More and more, he felt stagnation enveloping his life.

His divorce was going slowly. He had hospital bills to pay and no salary to pay them. His lawsuit against the drivers who caused the accident wasn't moving quickly. A settlement seemed far away, and he was depending on that money to pay for the $50,000 surgery in California.

Sometimes Giselle came to stay for a day or two. Jim's transformation during these visits from a solitary and morose figure into a playful father was remarkable. He cuddled with her at nap time. "Many mumbling mice are making music at midnight in the moonlight," he would read. Giselle would make him flower bouquets from wrapping paper and yogurt containers. One day she presented him with a small stuffed animal: "Here, Daddy, someone for you to talk to."

Mostly, Jim seemed lonely. His days seemed empty of engagements and people. With the exception of Phil, the handyman who lived with Jim for a time, I almost never saw anybody at Jim's house.

On the few occasions when he encountered people in public or when people would visit him at home, he would talk manically about himself. He was so desperate for interaction he couldn't help himself. He wondered if he was boring people.
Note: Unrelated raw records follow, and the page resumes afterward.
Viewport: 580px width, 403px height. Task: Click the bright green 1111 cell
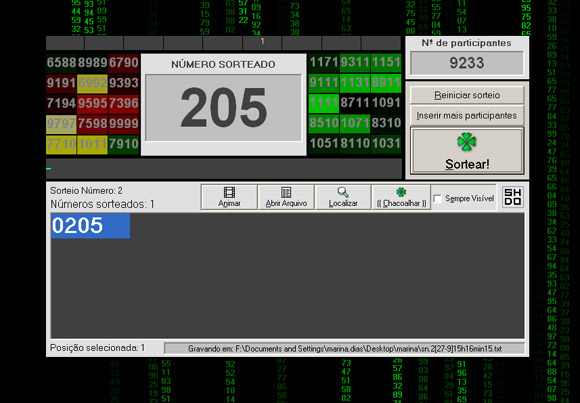(324, 103)
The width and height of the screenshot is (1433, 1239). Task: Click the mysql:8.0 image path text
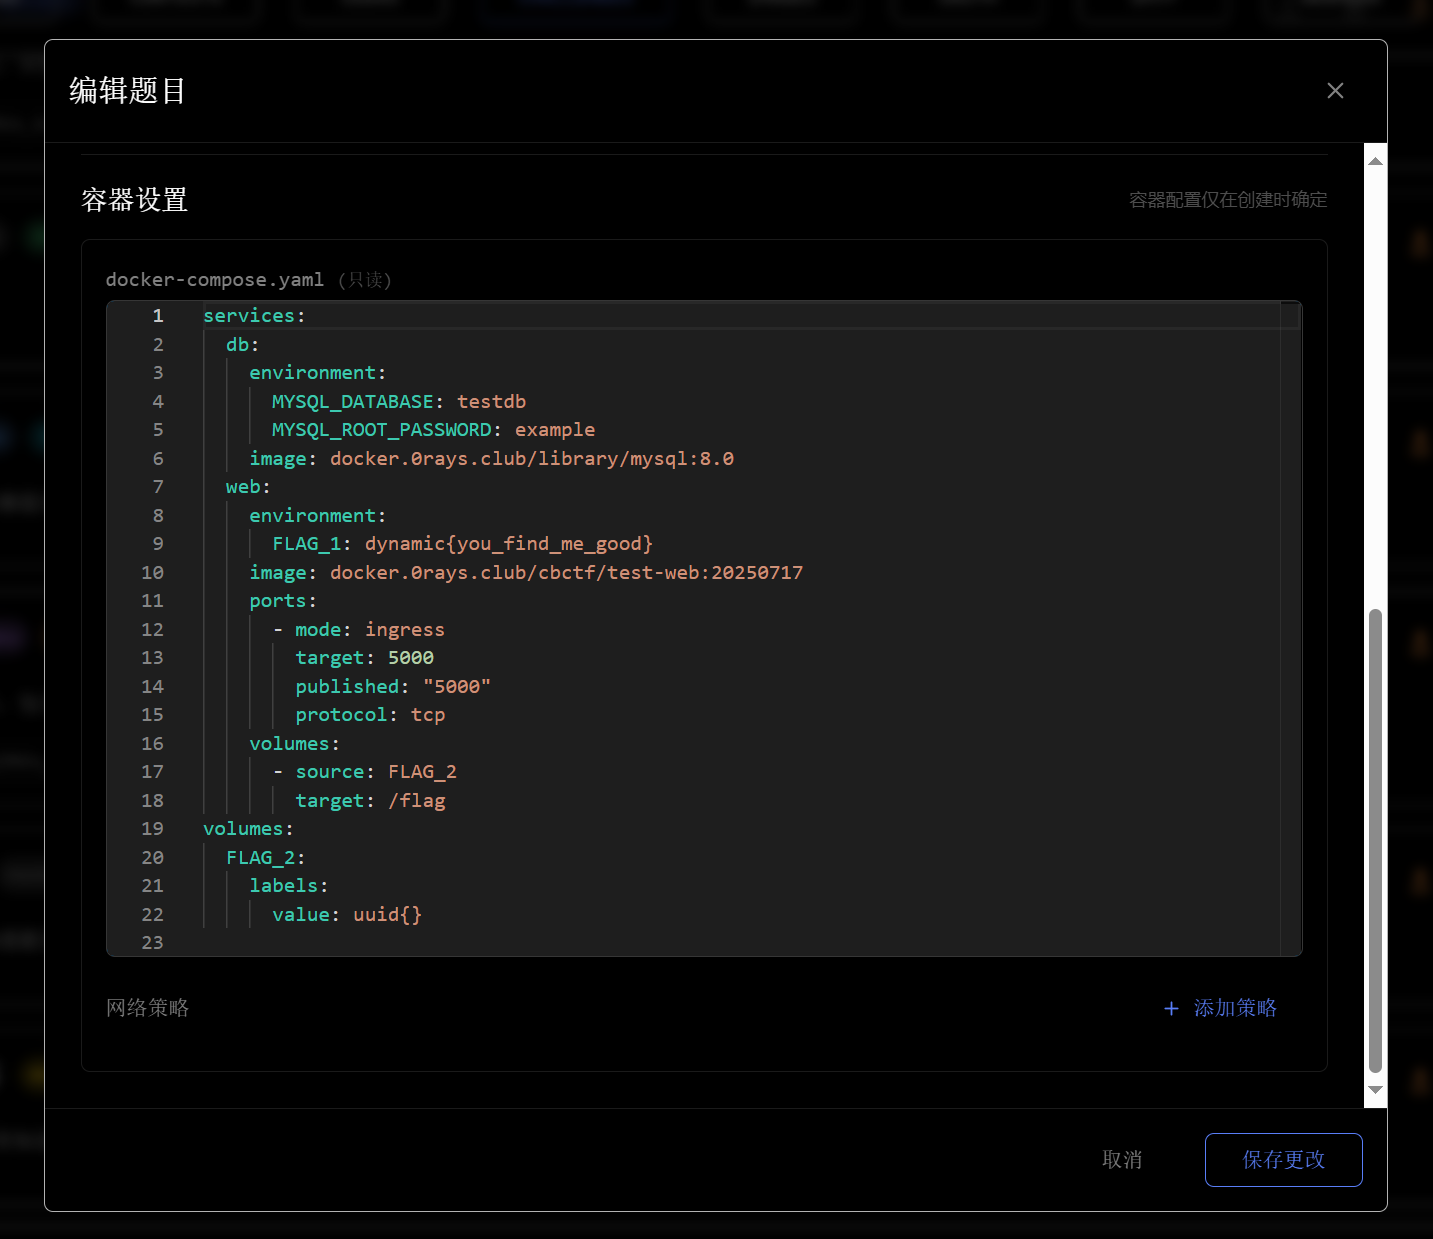point(531,459)
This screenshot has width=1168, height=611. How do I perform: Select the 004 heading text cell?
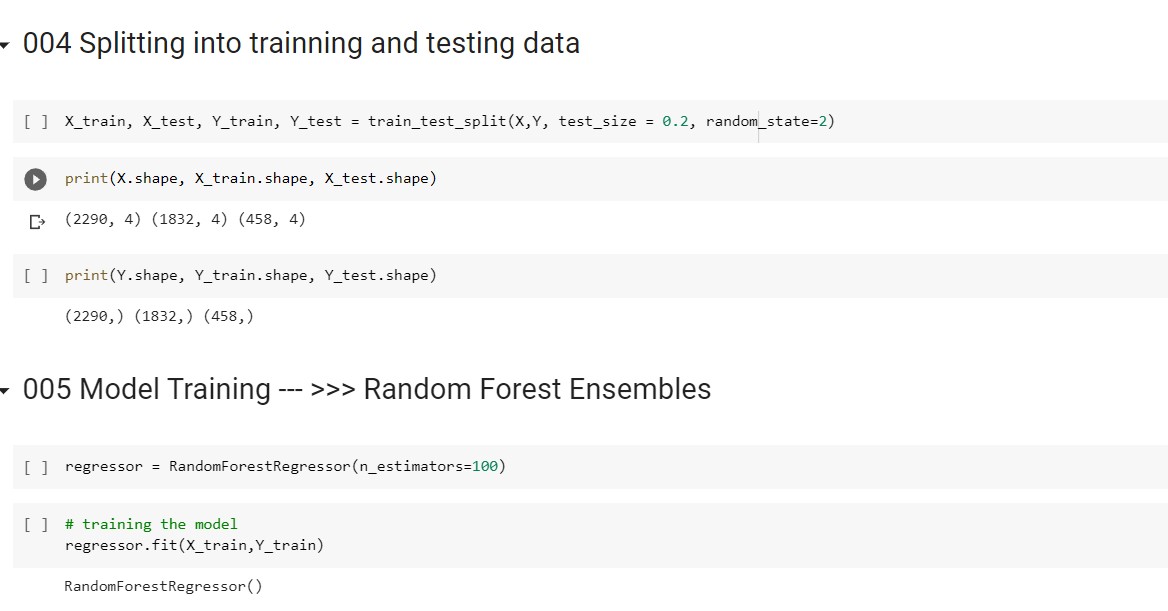pyautogui.click(x=300, y=44)
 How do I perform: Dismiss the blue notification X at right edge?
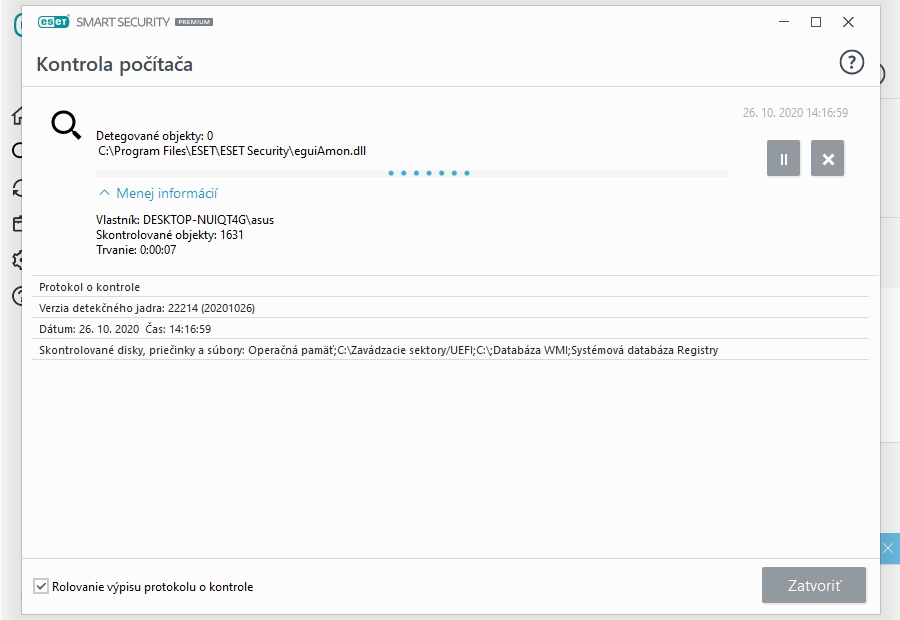888,548
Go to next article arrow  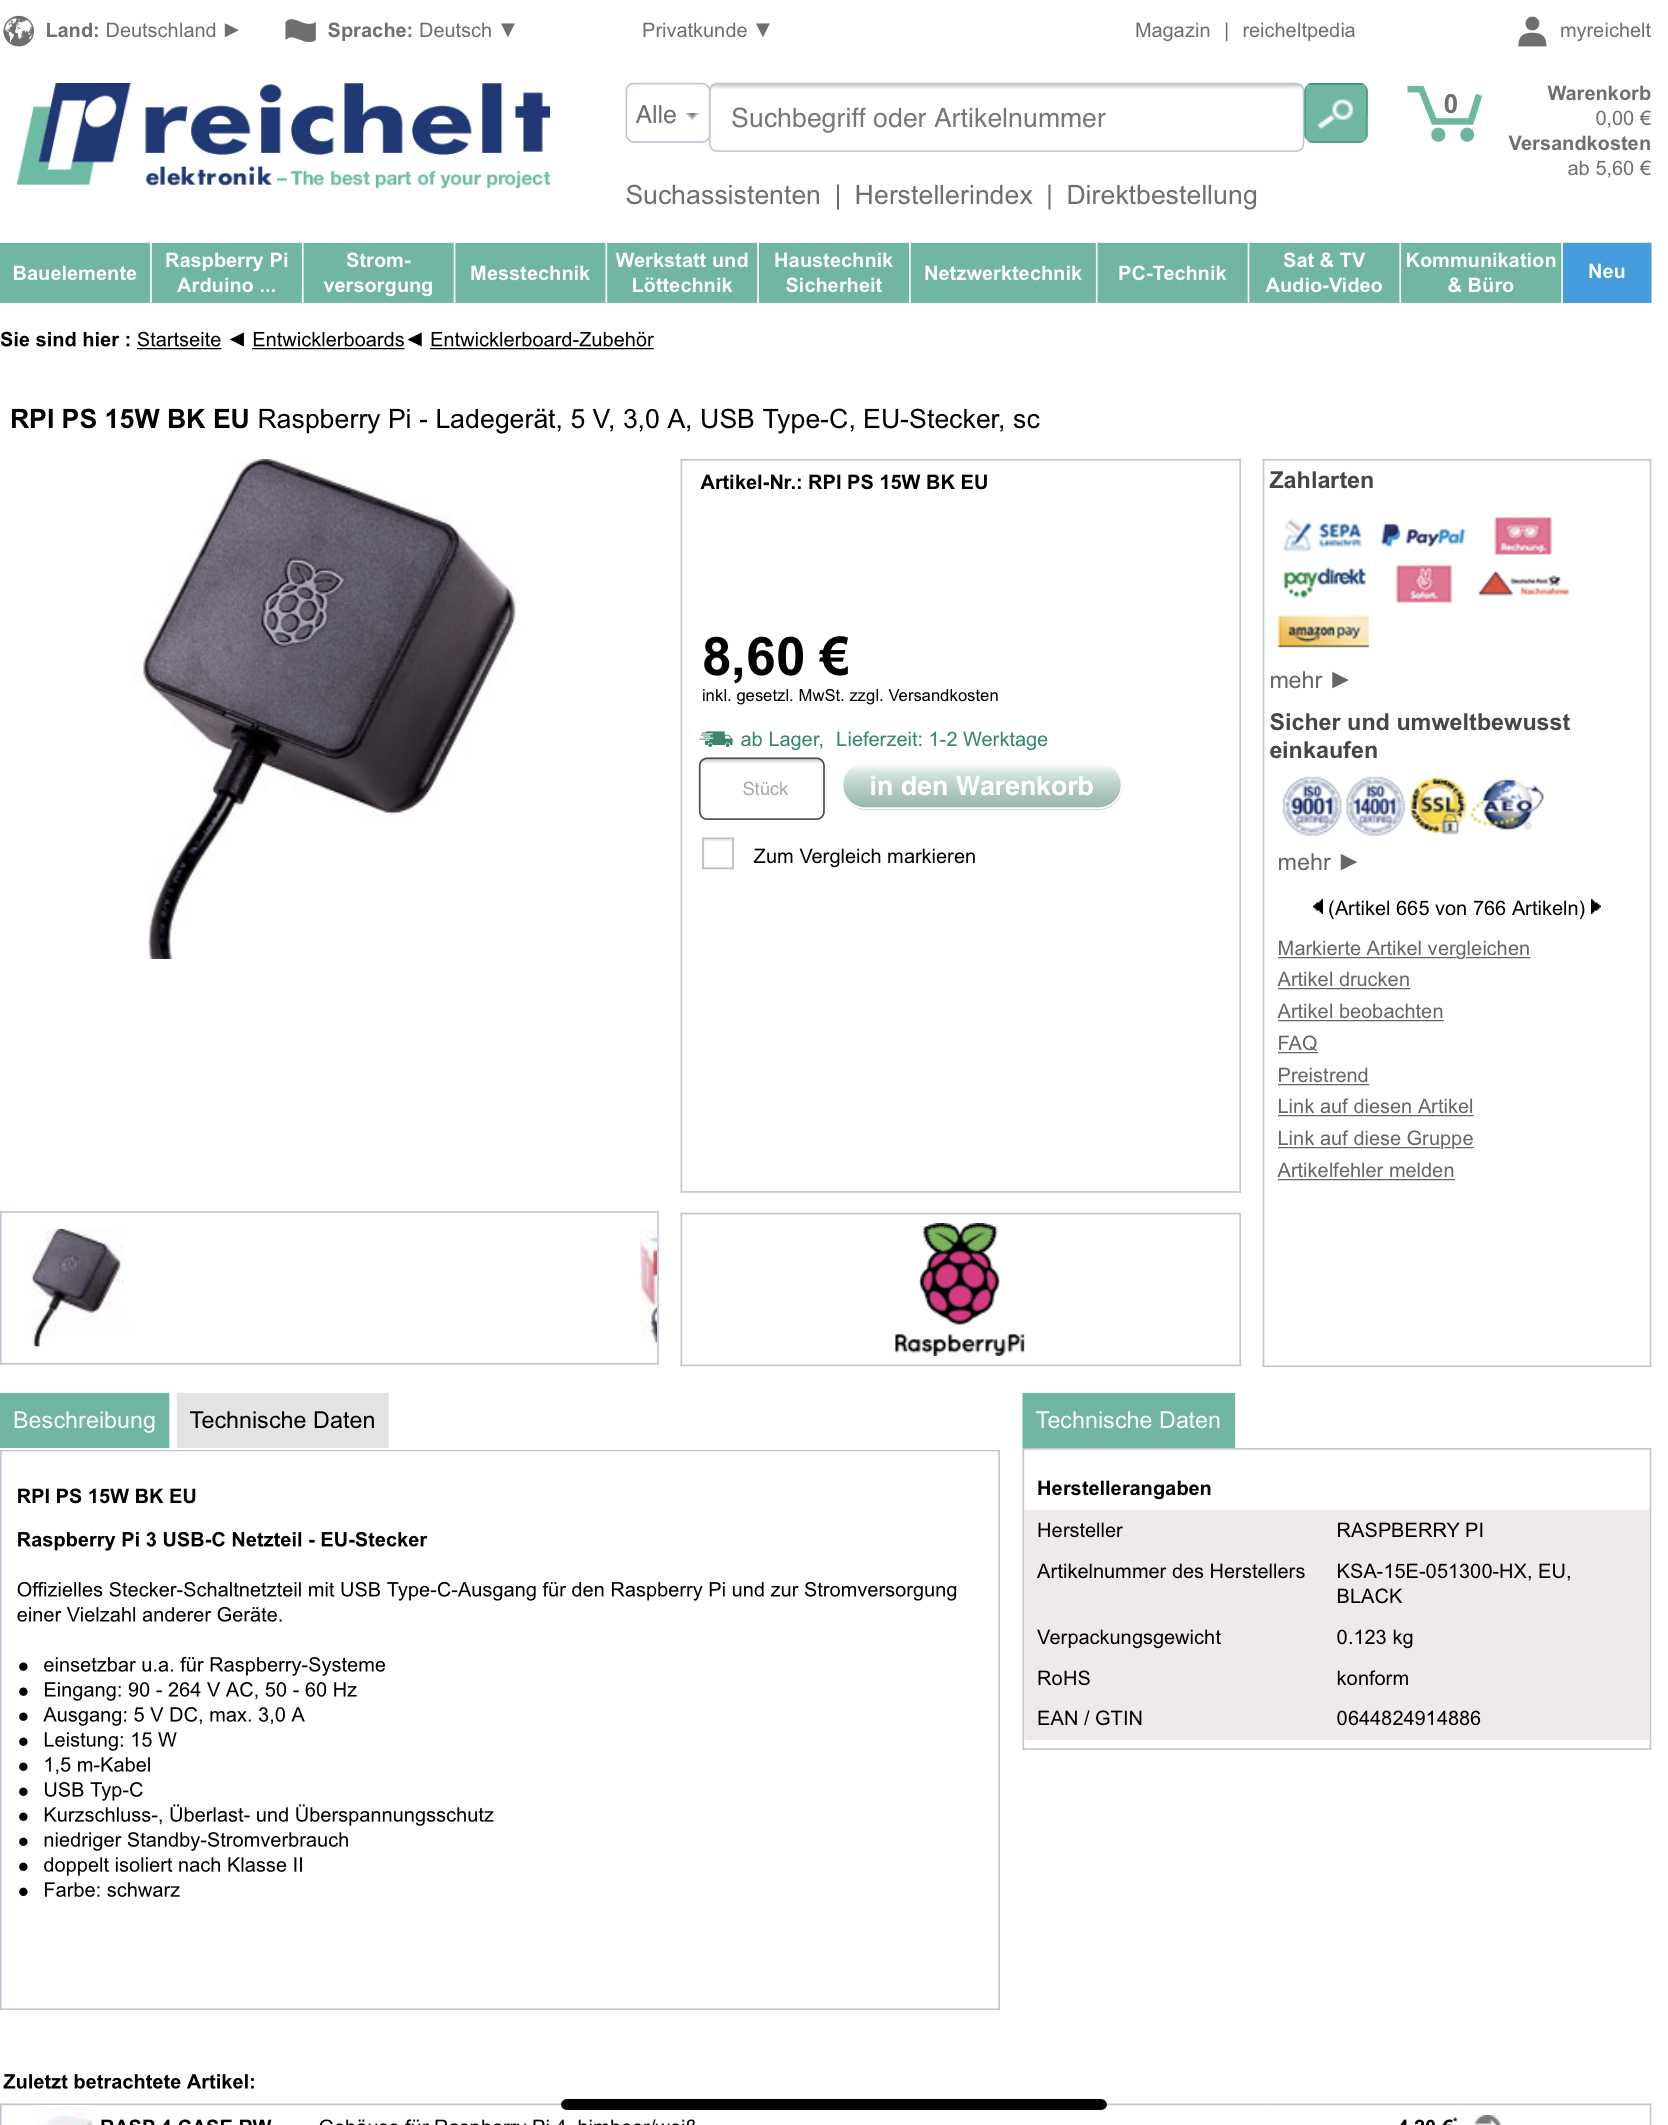(x=1596, y=907)
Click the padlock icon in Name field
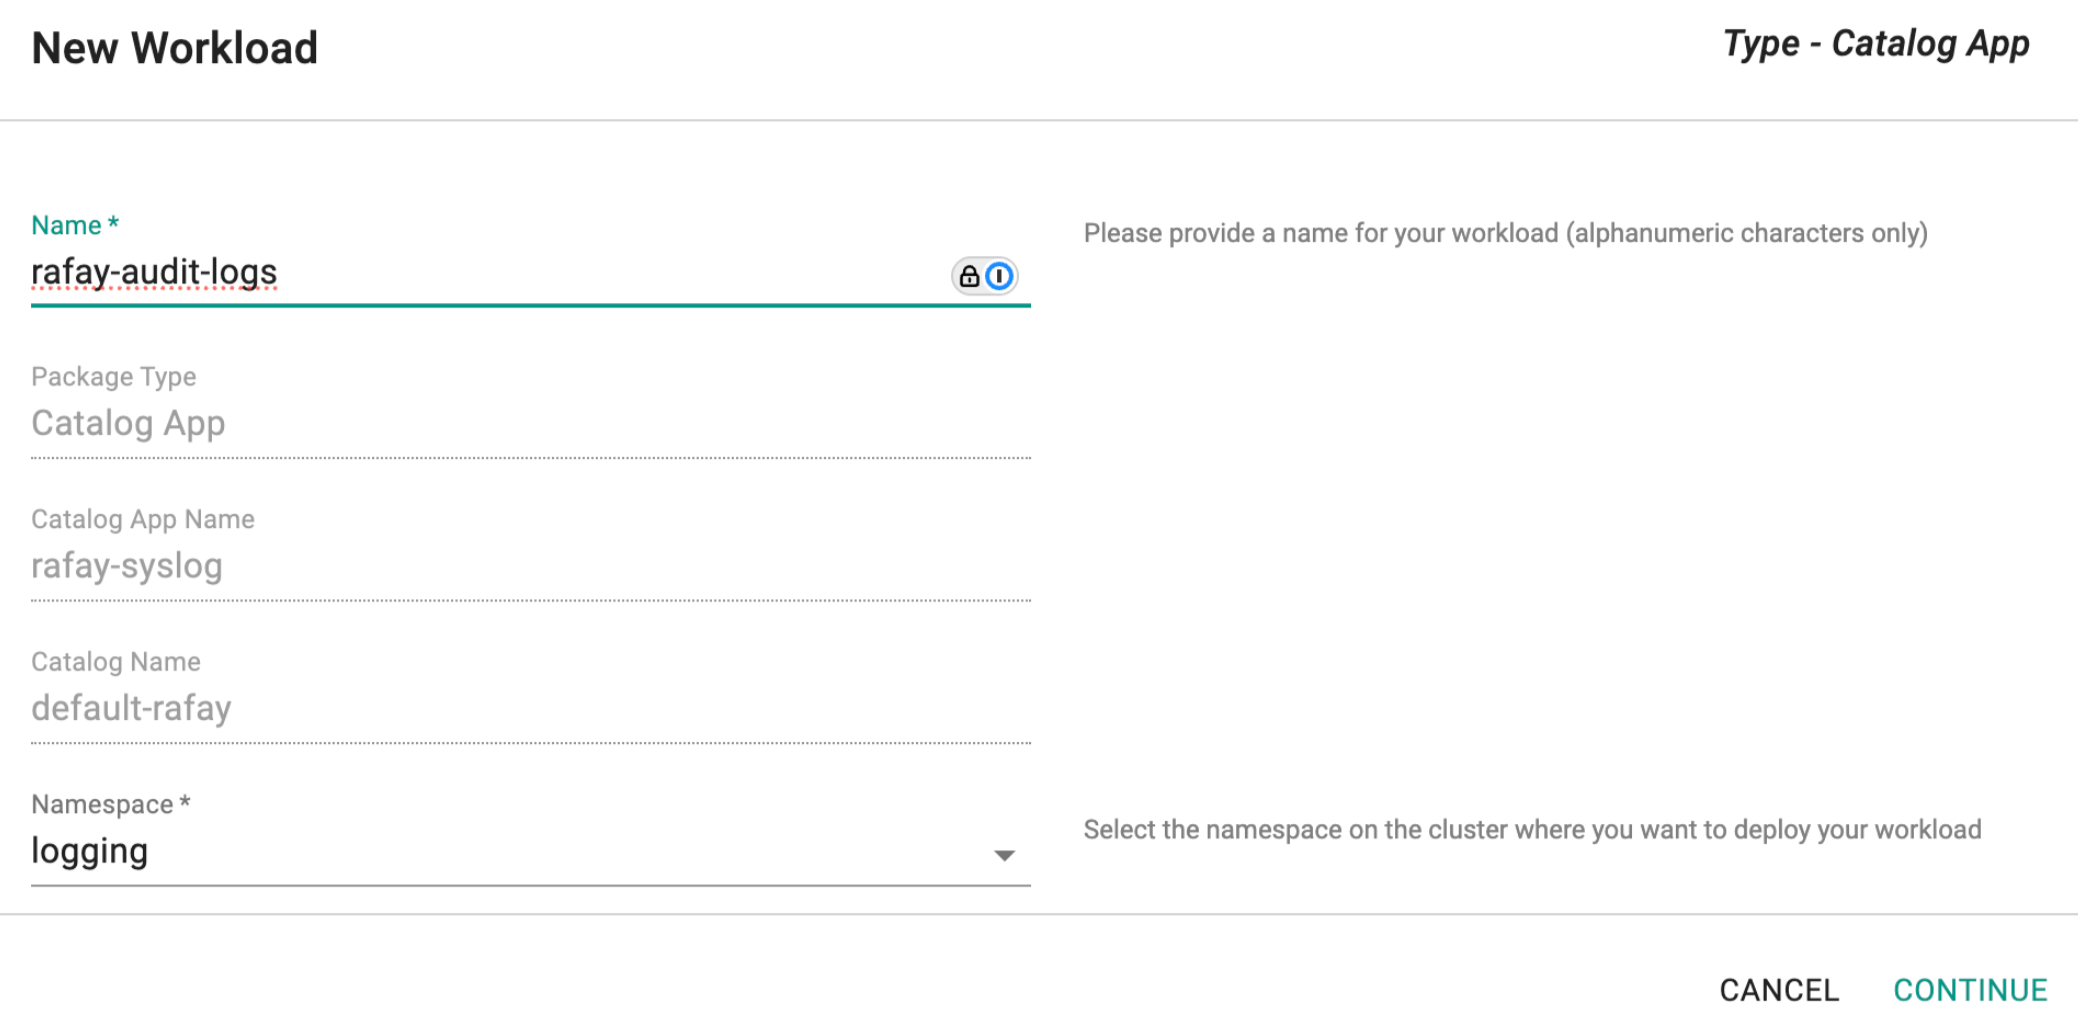Image resolution: width=2078 pixels, height=1034 pixels. click(x=968, y=276)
Thanksgiving Day he prepared a enough food for five guests, but only two stayed for the meal.

* * *

On the first day of December, almost a year after his accident, Jim wrote a second letter to Ertl.

"To refresh your memory, I am a bilateral traumatic above the knee amputee . . . ."

He complained that he had tried to reach Ertl by phone, but had heard nothing for six weeks. When would he get the surgery, he wanted to know.

"I struggle each day to hold on to my strength and my faith that I will get my chance. We both know that with each passing day my chance gets slimmer.

"I try to hold onto the few job prospects that are available to a legless pilot. I have a 3-year-old daughter who badly needs a useful dad, and who may lose him.

"I have no comfortable retirement awaiting me, and need to work to eat.

"If you continue to put me off or ignore me until it is too late, then at least have the kindness to tell me, so that I can begin to cope with a life in a chair.

"If we fail in this, will it be because I lacked the needed courage? Bull. Will it be because all the local surgeons who wrote me off -- and wrote off your procedure . . . as 'exotic and unproven' -- were right?

"Or is this 58-year-old above-the-knee amputee too much for you to handle?"

"Your silence, your lack of even a phone call or a plan gives the impression that you have written me off. I have not given up on myself. Will you give up on me, without even a try?

"It seems that I deserve a better chance than this, and it seems that my chance is in your hands."